The church at Nyamata, genocide memorial.




We then walked outside to the mass graves there. One of them was open and we started walking down into it. I thought it was all just coffins because that was what I could see. As I rounded the corner though, my heart started pounding very fast. There was a very small aisle that was surrounded on both sides by shelves of skulls and bones. It was such a close proximity that it made it real and tangible. Some of the skulls had cracks from machetes or bullet holes. There was even  a small skull. That was one of the hardest places for me.

Reconciliation

The next day was all about reconciliation. We learned about a group called CARSA and their efforts to reconcile. So many of the perpetrators of the genocide are still roaming free and Rwanda now has the duty of reconciling its people and continuing on, working towards a united country. CARSA brings together victims and perpetrators who were involved with that victim specifically and get them to work together. We joined a group working on a house. We were an assembly line transporting buckets of dirt and rocks down a hill to the house. After 2 hours of that, we sat and listened to testimonies of the people we had been working with.

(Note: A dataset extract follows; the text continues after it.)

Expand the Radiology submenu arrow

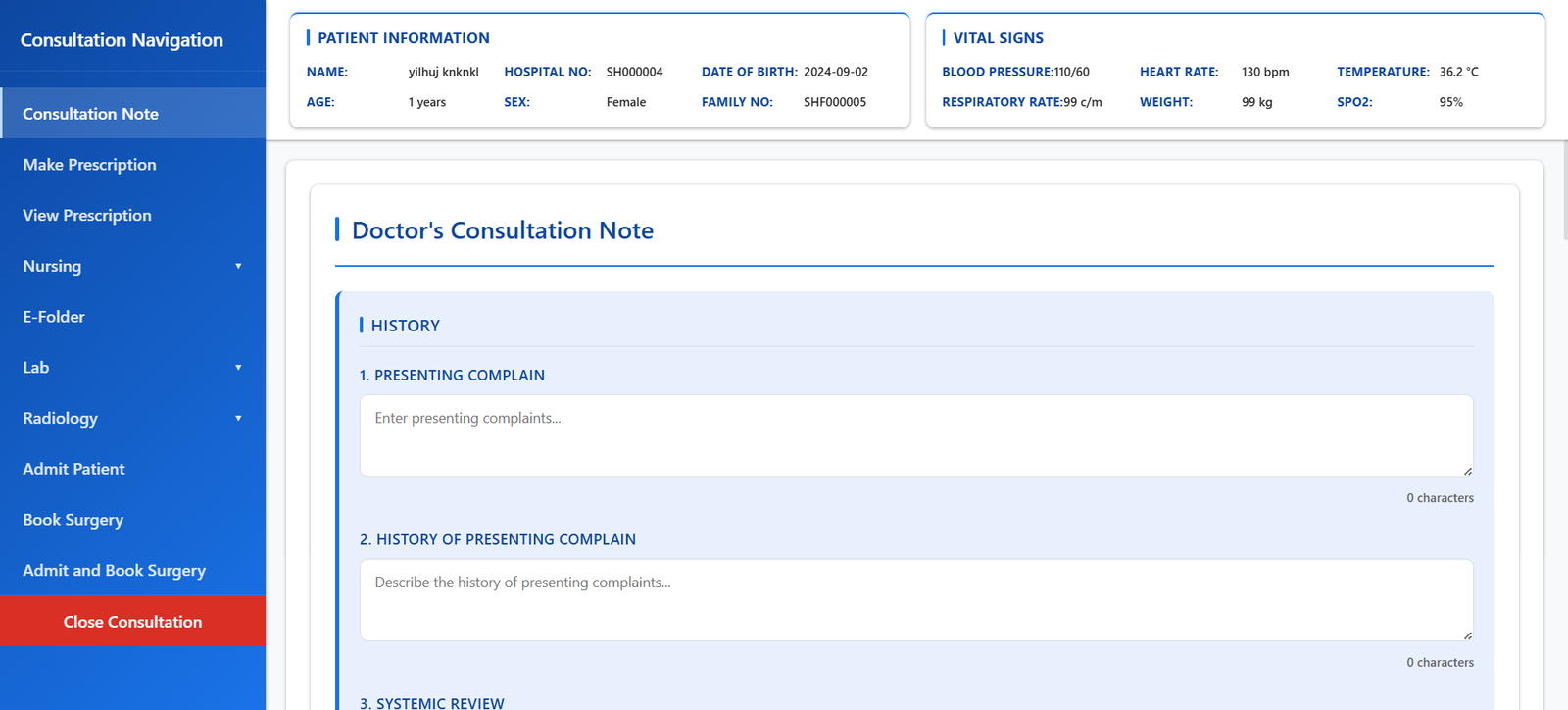coord(238,419)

The owner of the house was a man who lost his father, mother, wife, and 10 children during the genocide. His neighbor was involved in one of those murders. They now live next to each other. The old man called his neighbor his FRIEND. I can't even imagine that kind of forgiveness and reconciliation. It reminded me of the relationship of God and us. We were the perpetrators. Doing evil things. Things that just broke God's heart. But somehow, when we ask for forgiveness, God reaches out to us, brings us back to Him, and calls us FRIEND. Pretty crazy!

That night I got to walk around town and explore Kigali with some of the honors college students and another USP student. Bethany was the other USP student, who was also my roommate that night. Goodman, Emma, Gilbert, and Caleb were the other honors college students. We had fun looking around as well. We went to Amahoro Stadium and took some pictures.
It was really fun having all of the honors college students along because we got to have conversations and debriefs, seeing from a different world view.

Debrief

The next morning we drove back across the border and into Uganda. We drove for a while and then got into a boat and rode out to an island where we stayed for the last night. There we swam and went off a rope swing, talked, played music around a campfire, and played games. The next morning we did a long debrief. We did small group discussion, large group discussion, and creative expression. It was really cool to hear from everyone's point of view and more things to take away from it.

           
Honors college students(L to R): Emma, Irene, Charity, Edna, and Caleb.
 Alex, Brigitte, and I on the boat ride out to Bushara Island.

I just really love that even though horrible things have happened in Rwanda, God is making it into something beautiful. They are going to have an awesome testimony of how they have been able to reconcile and forgive through Jesus. They can be that light to the world, letting people see their good deeds and praising their Father in heaven. Similarly, we have the same opportunity. God makes all things beautiful in His time. He can make beauty from the ashes. Just as He transformed Rwanda, He transforms each of us, once we make ourselves open to Him.

Home

It is SO NICE to be home. UCU feels like home now. It's familiar in this culture where everything is different. The campus if full of students ready to start classes tomorrow. I am excited as well. And ready to make some more friends. :)




 Right: Gilbert and I at the place we ate lunch after working with the CARSA group.

Beneath: Goodman and I eating dinner the last night of the trip.